WORK TO COMPLETE — After finding the line with "Task: Click the locomotive toolbar icon" in the data below, set down exactly each line through the one with "This screenshot has height=952, width=1247.", inclusive, and stop there.

####################

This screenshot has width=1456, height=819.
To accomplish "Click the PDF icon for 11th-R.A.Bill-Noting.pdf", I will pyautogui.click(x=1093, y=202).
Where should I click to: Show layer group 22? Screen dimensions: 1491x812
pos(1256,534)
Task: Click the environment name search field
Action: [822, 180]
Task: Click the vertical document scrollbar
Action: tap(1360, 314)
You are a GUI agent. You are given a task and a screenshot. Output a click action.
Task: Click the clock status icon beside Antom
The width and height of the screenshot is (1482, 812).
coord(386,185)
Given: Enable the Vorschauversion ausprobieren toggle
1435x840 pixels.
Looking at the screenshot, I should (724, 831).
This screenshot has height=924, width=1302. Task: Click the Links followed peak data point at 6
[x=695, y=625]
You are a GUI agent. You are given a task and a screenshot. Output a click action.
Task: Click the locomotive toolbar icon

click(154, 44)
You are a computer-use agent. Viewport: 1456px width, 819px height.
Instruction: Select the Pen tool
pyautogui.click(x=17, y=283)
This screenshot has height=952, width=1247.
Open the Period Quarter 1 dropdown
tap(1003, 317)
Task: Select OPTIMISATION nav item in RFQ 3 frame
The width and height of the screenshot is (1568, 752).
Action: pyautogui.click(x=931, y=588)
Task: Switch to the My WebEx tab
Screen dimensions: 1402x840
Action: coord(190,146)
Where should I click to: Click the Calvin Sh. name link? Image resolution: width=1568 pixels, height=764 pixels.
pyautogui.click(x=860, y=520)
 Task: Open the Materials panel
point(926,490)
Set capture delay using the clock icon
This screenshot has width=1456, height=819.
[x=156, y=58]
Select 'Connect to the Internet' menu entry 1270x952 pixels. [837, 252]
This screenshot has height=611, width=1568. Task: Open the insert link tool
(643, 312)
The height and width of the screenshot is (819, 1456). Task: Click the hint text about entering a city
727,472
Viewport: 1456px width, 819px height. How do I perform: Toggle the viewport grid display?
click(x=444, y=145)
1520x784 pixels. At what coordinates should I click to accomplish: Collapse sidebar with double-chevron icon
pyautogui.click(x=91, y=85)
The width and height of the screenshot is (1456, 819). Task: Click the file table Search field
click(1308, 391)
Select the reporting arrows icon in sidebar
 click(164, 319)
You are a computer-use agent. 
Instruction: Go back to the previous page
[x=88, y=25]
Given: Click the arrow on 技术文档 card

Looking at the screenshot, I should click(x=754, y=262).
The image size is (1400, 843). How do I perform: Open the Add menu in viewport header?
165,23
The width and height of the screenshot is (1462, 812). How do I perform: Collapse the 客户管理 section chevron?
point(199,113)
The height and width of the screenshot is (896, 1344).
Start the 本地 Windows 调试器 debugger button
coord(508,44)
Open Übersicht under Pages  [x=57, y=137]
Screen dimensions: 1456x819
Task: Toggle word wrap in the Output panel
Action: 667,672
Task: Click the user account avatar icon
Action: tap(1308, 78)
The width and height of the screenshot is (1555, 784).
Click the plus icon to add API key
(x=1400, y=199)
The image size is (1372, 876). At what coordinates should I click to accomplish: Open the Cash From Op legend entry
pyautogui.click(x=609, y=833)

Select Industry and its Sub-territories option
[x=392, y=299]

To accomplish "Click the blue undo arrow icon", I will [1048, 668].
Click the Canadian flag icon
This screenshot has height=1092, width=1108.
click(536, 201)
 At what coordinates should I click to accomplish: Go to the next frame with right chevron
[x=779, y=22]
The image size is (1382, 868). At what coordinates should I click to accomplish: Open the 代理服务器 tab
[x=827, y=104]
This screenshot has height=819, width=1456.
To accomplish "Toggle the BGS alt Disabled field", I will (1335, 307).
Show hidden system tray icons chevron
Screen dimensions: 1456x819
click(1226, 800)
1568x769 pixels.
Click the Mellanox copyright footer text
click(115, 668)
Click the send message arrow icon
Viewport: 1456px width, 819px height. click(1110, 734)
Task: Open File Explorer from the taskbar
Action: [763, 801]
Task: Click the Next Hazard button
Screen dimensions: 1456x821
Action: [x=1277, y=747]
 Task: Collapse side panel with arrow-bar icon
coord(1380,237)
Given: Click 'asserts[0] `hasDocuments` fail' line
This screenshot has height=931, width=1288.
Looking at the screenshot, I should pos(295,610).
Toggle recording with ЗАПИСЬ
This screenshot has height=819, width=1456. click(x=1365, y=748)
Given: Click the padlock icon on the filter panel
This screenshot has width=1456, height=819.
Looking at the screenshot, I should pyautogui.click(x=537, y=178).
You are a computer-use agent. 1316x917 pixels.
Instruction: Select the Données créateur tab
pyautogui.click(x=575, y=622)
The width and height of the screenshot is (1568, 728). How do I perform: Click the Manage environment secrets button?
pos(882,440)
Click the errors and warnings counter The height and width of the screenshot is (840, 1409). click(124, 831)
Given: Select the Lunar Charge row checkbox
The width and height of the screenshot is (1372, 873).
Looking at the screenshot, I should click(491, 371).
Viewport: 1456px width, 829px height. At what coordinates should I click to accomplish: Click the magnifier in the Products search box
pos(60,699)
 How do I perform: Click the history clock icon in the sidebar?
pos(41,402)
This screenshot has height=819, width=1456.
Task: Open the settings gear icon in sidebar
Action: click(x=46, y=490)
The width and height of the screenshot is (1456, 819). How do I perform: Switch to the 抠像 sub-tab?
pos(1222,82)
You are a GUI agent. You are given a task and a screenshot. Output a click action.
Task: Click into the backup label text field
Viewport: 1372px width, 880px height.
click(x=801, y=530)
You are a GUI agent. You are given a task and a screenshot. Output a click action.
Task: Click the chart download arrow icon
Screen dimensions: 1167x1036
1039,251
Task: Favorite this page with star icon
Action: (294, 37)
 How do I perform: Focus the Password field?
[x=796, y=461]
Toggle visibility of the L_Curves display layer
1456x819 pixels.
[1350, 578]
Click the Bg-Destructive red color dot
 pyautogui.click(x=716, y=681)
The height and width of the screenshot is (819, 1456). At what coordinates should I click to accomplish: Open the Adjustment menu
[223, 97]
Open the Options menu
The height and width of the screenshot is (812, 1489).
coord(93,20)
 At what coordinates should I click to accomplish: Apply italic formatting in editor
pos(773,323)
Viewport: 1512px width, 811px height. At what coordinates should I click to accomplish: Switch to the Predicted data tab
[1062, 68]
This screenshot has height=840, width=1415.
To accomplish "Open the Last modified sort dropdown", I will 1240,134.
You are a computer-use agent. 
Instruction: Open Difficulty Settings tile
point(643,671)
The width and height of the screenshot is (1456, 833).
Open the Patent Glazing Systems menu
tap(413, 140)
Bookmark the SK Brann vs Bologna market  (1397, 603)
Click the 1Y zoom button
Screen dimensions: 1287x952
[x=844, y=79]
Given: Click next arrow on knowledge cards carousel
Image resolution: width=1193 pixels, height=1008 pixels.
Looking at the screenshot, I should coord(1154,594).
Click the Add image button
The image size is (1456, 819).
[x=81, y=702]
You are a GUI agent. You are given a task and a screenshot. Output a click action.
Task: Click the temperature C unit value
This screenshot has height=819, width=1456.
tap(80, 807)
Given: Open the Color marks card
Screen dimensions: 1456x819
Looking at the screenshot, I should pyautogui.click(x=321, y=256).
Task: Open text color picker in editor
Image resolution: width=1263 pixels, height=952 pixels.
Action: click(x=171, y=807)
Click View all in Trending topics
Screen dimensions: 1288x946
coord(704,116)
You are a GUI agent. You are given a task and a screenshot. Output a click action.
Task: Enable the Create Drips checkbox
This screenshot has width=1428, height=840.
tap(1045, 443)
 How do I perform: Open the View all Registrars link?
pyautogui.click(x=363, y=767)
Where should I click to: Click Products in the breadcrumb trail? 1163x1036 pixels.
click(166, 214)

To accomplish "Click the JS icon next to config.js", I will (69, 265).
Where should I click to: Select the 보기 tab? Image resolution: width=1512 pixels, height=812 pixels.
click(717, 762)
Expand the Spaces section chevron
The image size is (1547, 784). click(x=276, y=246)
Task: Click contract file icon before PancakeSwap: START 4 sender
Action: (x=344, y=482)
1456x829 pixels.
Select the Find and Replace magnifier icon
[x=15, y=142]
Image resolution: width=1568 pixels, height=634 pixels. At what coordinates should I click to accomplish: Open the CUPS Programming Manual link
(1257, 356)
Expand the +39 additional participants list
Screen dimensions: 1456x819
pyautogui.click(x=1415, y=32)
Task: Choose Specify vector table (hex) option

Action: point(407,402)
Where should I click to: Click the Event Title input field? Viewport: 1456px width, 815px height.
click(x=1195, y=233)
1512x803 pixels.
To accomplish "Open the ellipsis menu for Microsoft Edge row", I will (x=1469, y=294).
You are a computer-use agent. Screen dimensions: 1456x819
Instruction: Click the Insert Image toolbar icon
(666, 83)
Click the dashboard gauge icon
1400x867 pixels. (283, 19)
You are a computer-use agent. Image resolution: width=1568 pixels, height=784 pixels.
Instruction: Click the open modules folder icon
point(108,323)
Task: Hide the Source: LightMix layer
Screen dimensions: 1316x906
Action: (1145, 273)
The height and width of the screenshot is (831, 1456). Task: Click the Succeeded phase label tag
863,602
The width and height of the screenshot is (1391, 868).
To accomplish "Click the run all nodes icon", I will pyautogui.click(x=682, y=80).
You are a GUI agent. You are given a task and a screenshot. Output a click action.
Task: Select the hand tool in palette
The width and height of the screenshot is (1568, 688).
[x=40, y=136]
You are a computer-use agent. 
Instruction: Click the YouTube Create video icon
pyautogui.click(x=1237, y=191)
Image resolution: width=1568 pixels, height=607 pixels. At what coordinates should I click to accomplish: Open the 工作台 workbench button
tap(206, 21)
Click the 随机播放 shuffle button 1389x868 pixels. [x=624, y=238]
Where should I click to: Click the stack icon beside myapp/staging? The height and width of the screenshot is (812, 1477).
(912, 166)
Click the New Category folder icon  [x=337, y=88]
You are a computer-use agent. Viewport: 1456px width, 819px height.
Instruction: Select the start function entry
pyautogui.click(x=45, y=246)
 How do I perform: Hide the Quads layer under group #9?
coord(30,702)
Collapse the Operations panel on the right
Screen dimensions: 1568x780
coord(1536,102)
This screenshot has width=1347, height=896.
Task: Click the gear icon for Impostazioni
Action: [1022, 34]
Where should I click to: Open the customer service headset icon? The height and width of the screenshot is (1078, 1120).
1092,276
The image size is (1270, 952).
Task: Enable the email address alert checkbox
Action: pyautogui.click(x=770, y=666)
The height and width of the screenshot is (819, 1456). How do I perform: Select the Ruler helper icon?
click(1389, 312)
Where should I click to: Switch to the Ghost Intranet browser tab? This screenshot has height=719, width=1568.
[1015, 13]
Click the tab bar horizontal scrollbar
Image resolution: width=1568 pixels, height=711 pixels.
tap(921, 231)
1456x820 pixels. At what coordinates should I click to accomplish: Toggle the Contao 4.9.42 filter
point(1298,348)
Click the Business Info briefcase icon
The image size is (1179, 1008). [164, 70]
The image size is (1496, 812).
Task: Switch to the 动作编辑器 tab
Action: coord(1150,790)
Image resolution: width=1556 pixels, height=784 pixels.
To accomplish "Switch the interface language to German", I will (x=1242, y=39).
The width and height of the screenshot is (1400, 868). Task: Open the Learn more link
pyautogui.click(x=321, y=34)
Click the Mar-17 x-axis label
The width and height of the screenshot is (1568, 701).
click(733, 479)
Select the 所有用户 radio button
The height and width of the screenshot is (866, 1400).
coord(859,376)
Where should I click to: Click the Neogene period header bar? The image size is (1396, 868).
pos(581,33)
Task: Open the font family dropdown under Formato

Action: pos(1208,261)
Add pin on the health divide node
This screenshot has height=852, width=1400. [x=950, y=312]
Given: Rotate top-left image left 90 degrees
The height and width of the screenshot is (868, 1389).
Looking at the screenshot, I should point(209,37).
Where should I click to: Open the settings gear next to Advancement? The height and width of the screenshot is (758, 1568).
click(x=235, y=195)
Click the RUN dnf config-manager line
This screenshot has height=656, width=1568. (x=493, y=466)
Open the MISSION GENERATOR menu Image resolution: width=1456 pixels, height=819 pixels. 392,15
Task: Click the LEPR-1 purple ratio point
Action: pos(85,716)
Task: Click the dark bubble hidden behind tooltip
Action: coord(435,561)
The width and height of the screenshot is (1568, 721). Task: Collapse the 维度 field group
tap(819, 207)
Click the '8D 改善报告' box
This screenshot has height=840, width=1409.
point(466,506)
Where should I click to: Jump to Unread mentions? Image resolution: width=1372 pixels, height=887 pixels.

####################

YOUR SOLUTION —
Task: Click the locomotive toolbar icon

click(154, 44)
You are a computer-use agent. Viewport: 1456px width, 819px height.
Instruction: Select the Pen tool
pyautogui.click(x=17, y=283)
This screenshot has height=952, width=1247.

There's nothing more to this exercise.